Page MenuHomePhabricator

Process findings of Commons:Monuments database/Images without id
Open, Needs TriagePublic

Description

As summarized at Commons:Monuments database/Images without id, ErfgoedBot has found ca 31,000 Commons file pages used at Wikipedia monument lists, where a monument template with monument ID is missing. Most of them (8500) are related to Czech monuments, as listed here. The list is updated periodically since October 2018 - however, no tool and no bot processes the findings.

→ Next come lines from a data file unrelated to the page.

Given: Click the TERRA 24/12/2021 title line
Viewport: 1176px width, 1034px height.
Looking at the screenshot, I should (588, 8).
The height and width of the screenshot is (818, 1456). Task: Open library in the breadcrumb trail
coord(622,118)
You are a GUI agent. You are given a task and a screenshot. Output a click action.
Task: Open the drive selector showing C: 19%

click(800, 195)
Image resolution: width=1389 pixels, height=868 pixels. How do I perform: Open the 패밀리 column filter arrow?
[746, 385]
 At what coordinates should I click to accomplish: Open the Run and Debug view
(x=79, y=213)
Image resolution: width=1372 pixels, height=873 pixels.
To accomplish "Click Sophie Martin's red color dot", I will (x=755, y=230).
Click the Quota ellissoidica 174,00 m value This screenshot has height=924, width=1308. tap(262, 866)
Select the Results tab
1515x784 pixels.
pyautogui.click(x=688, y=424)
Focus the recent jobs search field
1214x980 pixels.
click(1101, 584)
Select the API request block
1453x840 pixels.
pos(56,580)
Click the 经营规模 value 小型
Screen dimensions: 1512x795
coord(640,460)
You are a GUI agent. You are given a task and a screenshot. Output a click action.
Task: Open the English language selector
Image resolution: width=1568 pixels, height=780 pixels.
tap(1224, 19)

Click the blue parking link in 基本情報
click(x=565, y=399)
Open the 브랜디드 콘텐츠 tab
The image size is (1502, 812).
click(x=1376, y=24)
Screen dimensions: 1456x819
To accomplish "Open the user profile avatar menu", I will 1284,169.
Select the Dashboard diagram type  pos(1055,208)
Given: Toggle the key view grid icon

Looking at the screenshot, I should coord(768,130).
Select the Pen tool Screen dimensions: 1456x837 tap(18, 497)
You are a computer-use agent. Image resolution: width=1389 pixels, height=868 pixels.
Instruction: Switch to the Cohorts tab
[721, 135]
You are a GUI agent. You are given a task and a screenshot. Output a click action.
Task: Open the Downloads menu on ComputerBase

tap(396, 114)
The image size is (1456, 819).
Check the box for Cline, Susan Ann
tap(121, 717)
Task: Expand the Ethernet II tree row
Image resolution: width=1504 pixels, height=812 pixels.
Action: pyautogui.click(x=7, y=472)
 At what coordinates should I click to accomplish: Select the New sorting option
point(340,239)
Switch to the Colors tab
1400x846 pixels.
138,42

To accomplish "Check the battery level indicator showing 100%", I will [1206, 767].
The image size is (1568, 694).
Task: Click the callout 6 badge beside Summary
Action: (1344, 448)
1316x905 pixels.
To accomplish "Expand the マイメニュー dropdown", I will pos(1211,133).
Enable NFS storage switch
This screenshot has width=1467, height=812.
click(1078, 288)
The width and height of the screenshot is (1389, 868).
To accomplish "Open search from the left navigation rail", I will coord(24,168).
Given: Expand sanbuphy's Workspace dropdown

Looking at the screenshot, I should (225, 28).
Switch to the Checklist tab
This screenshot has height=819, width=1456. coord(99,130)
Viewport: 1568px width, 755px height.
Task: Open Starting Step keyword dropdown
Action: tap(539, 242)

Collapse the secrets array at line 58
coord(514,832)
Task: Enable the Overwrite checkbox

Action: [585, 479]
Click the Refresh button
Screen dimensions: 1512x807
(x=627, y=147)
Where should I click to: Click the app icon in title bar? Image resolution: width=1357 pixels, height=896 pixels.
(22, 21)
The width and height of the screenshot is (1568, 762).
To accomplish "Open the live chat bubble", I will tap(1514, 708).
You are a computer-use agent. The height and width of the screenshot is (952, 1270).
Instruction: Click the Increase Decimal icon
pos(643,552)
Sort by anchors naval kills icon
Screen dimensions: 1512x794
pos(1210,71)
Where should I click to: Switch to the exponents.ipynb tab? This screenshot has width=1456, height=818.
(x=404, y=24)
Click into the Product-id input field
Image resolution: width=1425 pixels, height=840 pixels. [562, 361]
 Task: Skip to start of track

As discussed here, some tool exists, but it had some problems (T206398). However, the Czech list is not affected by that problem IMHO. According to the dicussion, I'm noting that task to phabricator to be not forget.

P.S.: Commons category pages of listed monuments, lacking monument ID templates, should be processed in a similar way.

Event Timeline

SJu created this task.Jan 6 2020, 10:22 PM

So I spotted that on the 10th of February the list got emptied. @SJu did you do a massive tagging drive or did the job just fail?

In case it was just a failing job then the following is what we should run to try and add the templates.
jsub -once -j y -o /data/project/heritage/logs/cz_cs_image_templates.log -N cz_cs_image_templates /data/project/heritage/bin/run_erfgoedbot_script.sh erfgoedbot/images_of_monuments_without_id.py -countrycode:cz -langcode:cs -add_template >> /data/project/heritage/logs/cz_cs_image_templates2.log

Spotted that loads of these jobs crashed on the 10th so went ahead and ran the command. Not sure why @Stashbot didn't pick up on the SAL entry.

Spotted that loads of these jobs crashed on the 10th so went ahead and ran the command. Not sure why @Stashbot didn't pick up on the SAL entry.

Stashbot seems to have hit a few issues due to an issue in the eqiad datacentre - ops are aware

Templates seem to be adding fine. I'm going to leave it running in the background for now, it should be done before the regular daily update job kicks in.

Lokal_Profil added a subscriber: JeanFred.
SJu added a comment.Feb 12 2020, 1:05 PM

File:Štramberk, Horní Bašta 293.jpg seems to be a false positive in the list Images_of_cultural_heritage_monuments_in_Czech_Republic_without_id, version 2020-02-12, 05:15 UTC. The list listed this photo to be added {{Cultural Heritage Czech Republic|13170/8-3390}}, while the file page contains this tag since if was uploaded 2014-09-03.

SJu added a comment.Feb 16 2020, 7:01 AM

Images of cultural heritage monuments in Czech Republic without id from 2020-02-15 19:36 contain many false positives again.

SJu added a comment.Feb 16 2020, 2:40 PM

ErfgoedBot added a duplicate monument-ID tempate to the file page. (2020-02-11, 23:31).